WRITTEN PROBLEM
How many lines in the items below contain the string "icon"? Reply with the number alone.

----

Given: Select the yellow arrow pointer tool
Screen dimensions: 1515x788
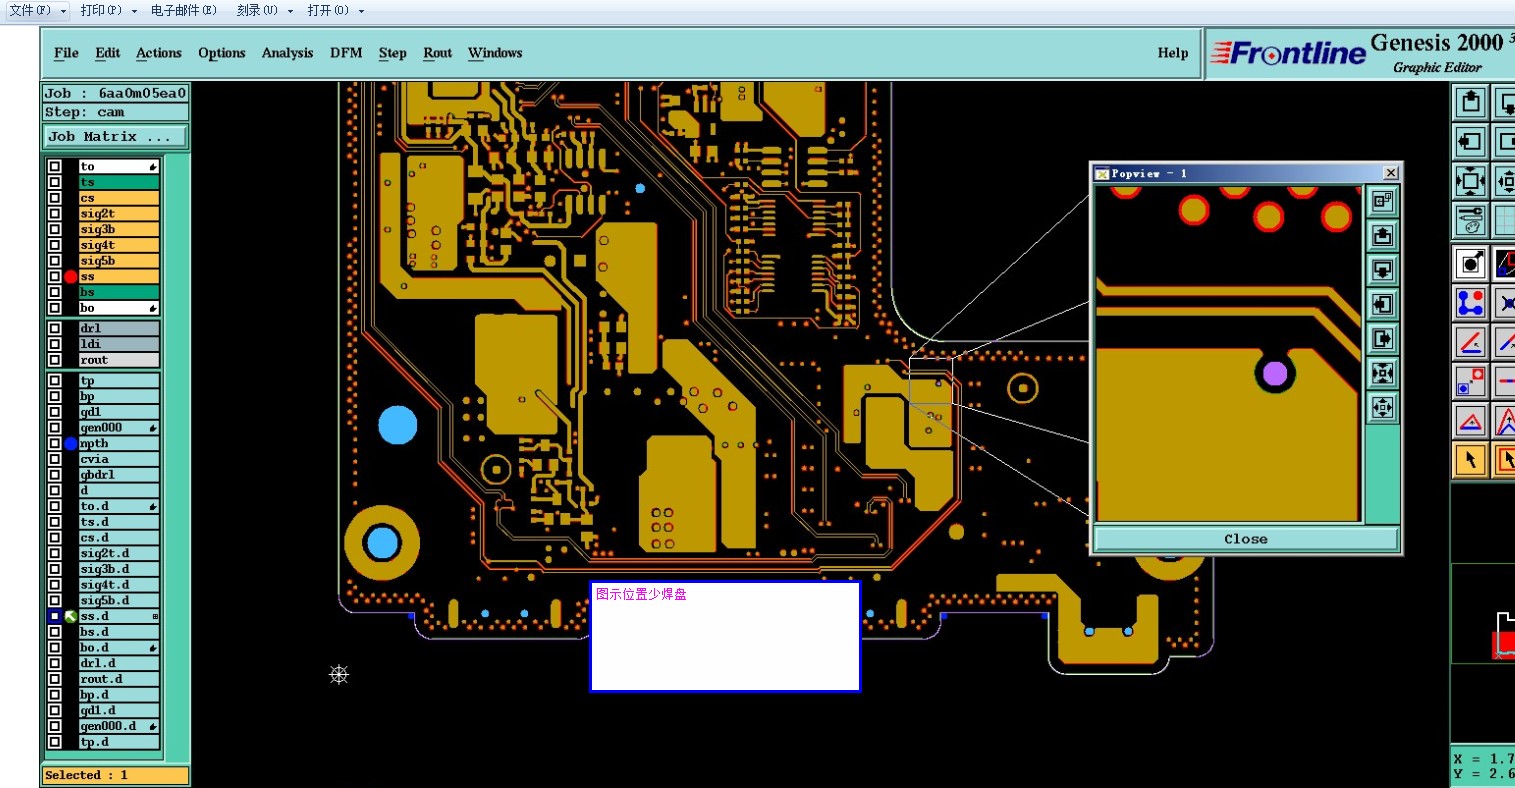Looking at the screenshot, I should coord(1471,460).
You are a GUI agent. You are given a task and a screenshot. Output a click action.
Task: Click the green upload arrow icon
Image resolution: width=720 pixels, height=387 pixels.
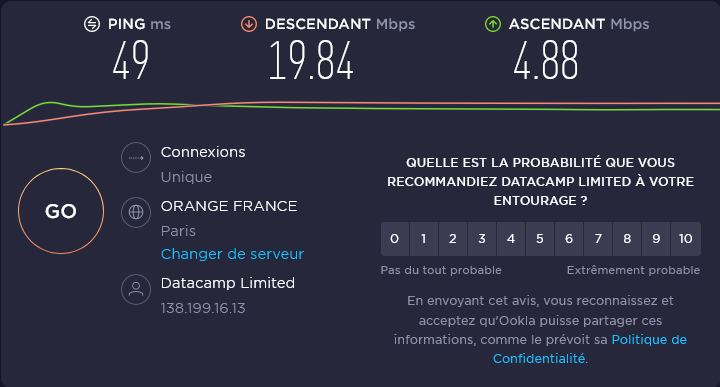click(x=493, y=24)
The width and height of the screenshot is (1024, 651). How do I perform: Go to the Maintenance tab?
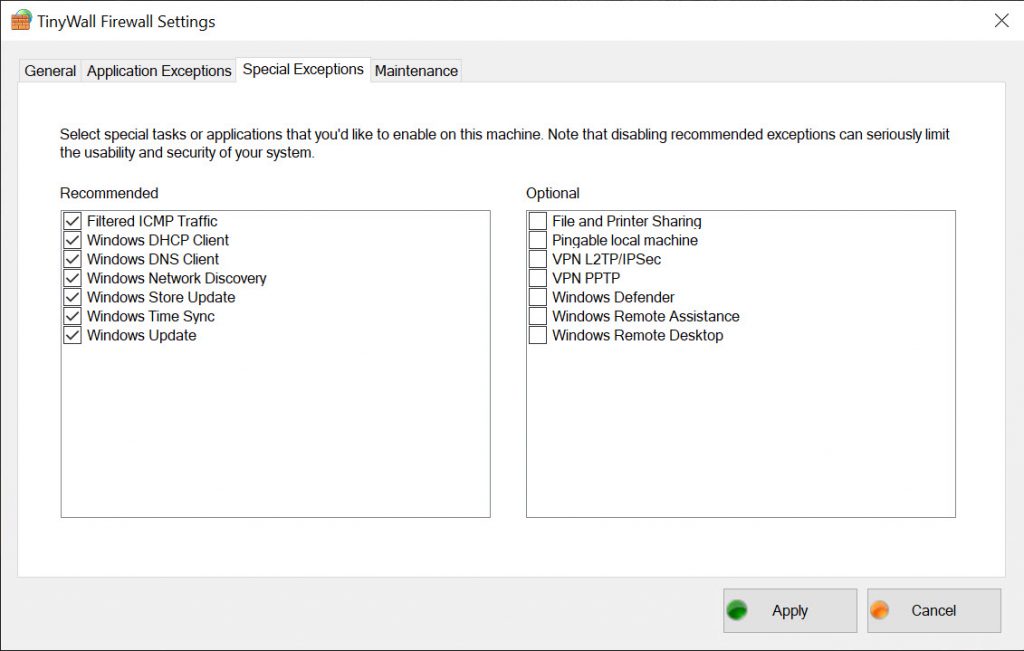point(416,71)
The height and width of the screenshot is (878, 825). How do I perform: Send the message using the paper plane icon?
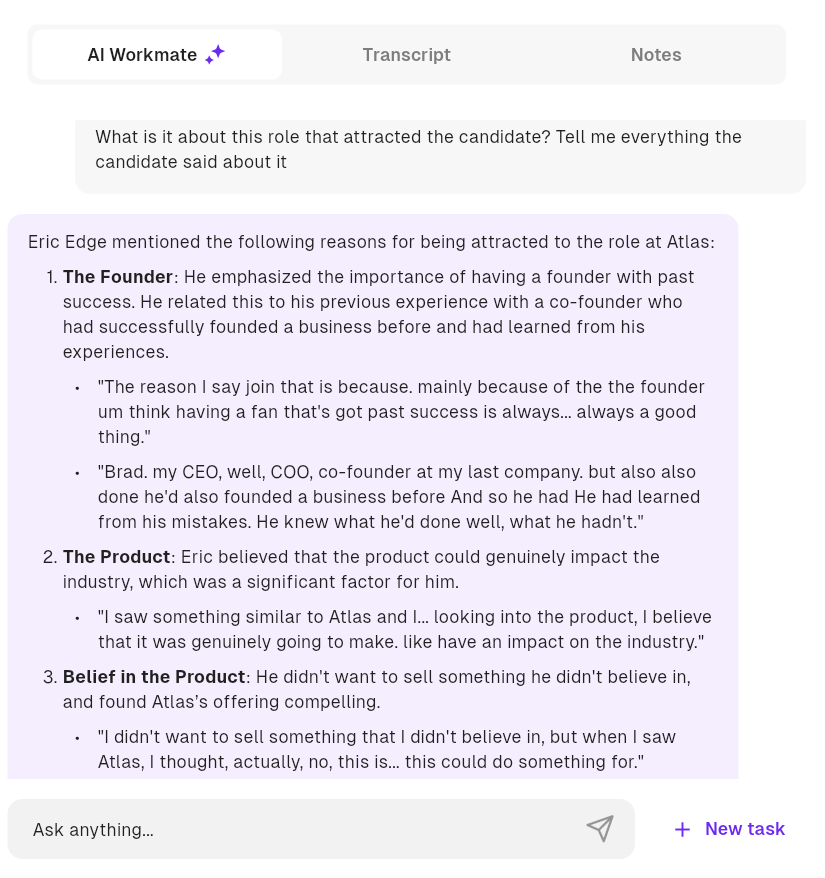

----

THE OUTPUT
2